By AngelaCarter08 on 5/8/2013 1:03:15 PM , Rating: 2
up to I saw the receipt that said $6317, I didnt believe ...that...my best friend really earning money part time on their laptop.. there moms best frend has done this less than fourteen months and a short time ago cleard the debts on their condo and purchased Fiat Panda. go to, All29.comCHECK IT OUT




Surprised...
By Totally on 5/8/2013 2:53:25 PM , Rating: 2
that no has played the race card yet.




By evo slevven on 5/9/2013 9:16:43 AM , Rating: 2
if we changed the situation where, in some alternate universe not ours, someone DID in fact get hurt then I'd say it be prudent that
1) the teenager would be expelled,
2) the school would not be considered "vile" for expelling her,
3) everyone would be posting "if you google this NO RESULTS COME UP AT ANY SHORT INTERVAL about either the merits of this or how this should be an experiment for chemistry
4) even chemistry teachers growing up have commented how this is a dumb thing to do and finally
5) there wouldn't be any "anti-authority" or "it's an experiment"t type of defense going on.

The fact that no one got hurt is a fortunate thing and I'm glad for that. It's funny how when no one gets hurt, we say one thing and another thing when blood and injury occurs. If someone told her to do this because it'd be fun for sh*t & giggles, it's just bad luck and her plus her friend shuld be BOTH expelled in all honesty. And in fairness if I was dumb enough to do this on the "good faith" of a friend, I'd would be content enough that I didn't loose any limbs or hurt anyone as a result and, more so, I'd be too embarrassed to go back to school for my own stupidity and ignorance.

All in all, the school can say it just has a zero-tolerance policy for acts of pure stupidity and ignorance and that's why she was expelled.




Federal Funding
By Schadenfroh on 5/4/2013 11:32:20 AM , Rating: 1
quote:
All 50 states adopted the laws in order to receive federal funding.


Thanks "interstate commerce" and the "federal income tax" for allowing the feds to take money from the residents of states and return a percentage to them after they agree to wave their 10th amendment rights to regulate their own children's education (and other matters).




definition
By Randomblame on 5/4/2013 9:47:46 PM , Rating: 1
The definition of weapon should be at the center of this conversation. This was not designed to do harm there was no intent to use it for that purpose therefore it was not a weapon. A no.2 pencil could be used as a weapon but it is not classified as one unless there is intent. The zero tolerance rule is fine as long as it is properly interpreted in this case they should reinstate her and apologize for being douchebags.




Not an accident
By rs2 on 5/5/2013 10:39:06 PM , Rating: 1
Either that, or a very dim science student.

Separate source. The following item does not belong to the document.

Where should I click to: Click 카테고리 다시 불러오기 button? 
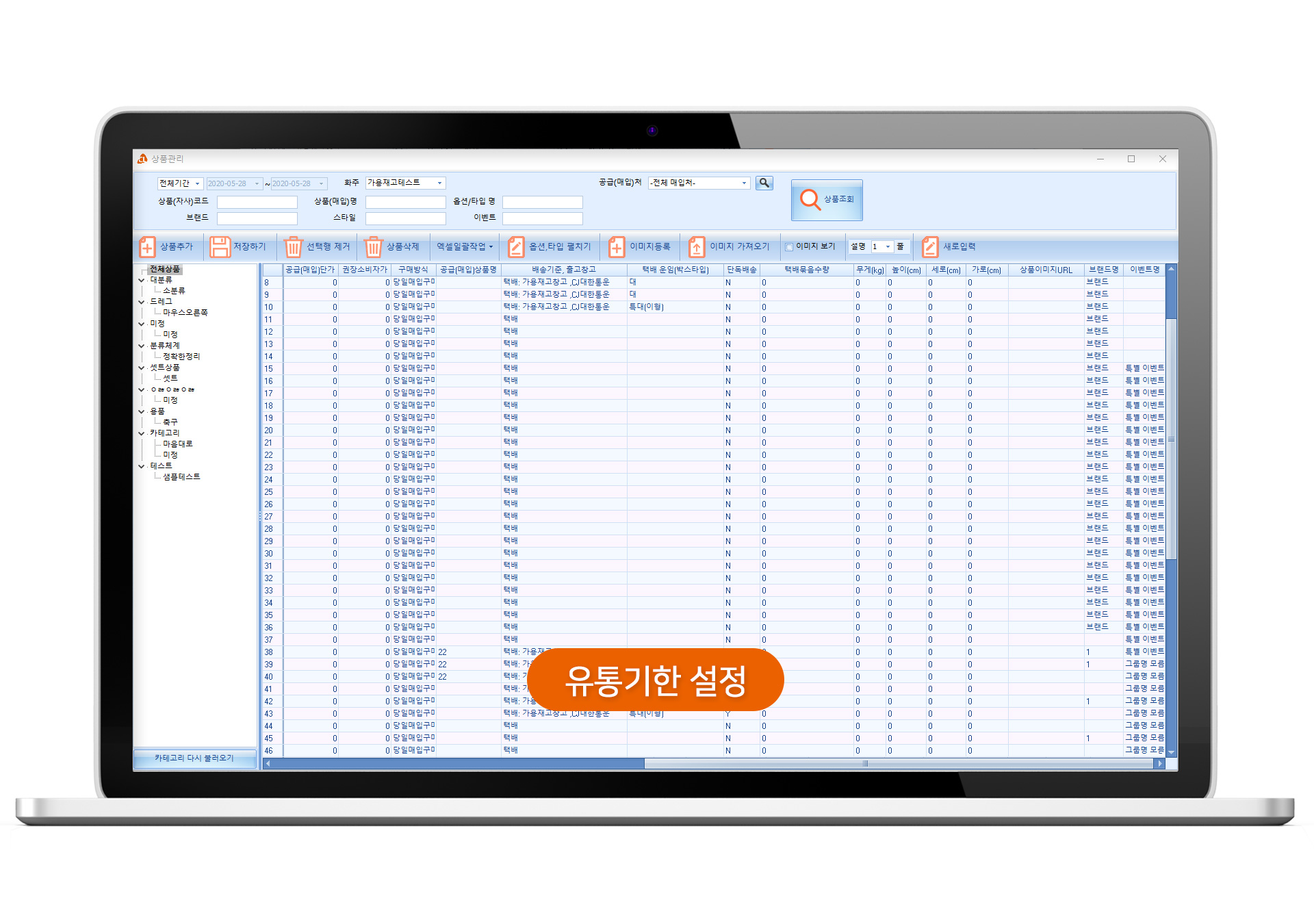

Even if we ignore the fact that virtually every online source that describes the construction of the device clearly labels it a "bomb" and not a "smoke generation tool" and assume that the student 1) came up with the recipe herself and 2) somehow through her own independent research discovered the some toilet cleaners contain HCl and 3) decided to use that instead of the chemistry lab's supply of HCl, she's stupid for thinking that placing a chemical reaction that produces hydrogen gas inside of a closed container could do anything other than cause the container to rupture and spray acid on its immediate surroundings.

So she's very stupid. Or more likely, she's less stupid and fully intended the thing to explode, because that's what all the available instructions say it will do. The "accident"/"smoke machine" story is not believable at all.

That said, I think people should be able to build these "bombs" (and the slightly safer variants that use dry ice and water instead of acid and aluminium) without being labeled as terrorists/bomb-makers so long as they do it in a way that is safe and not disruptive to nearby people and property.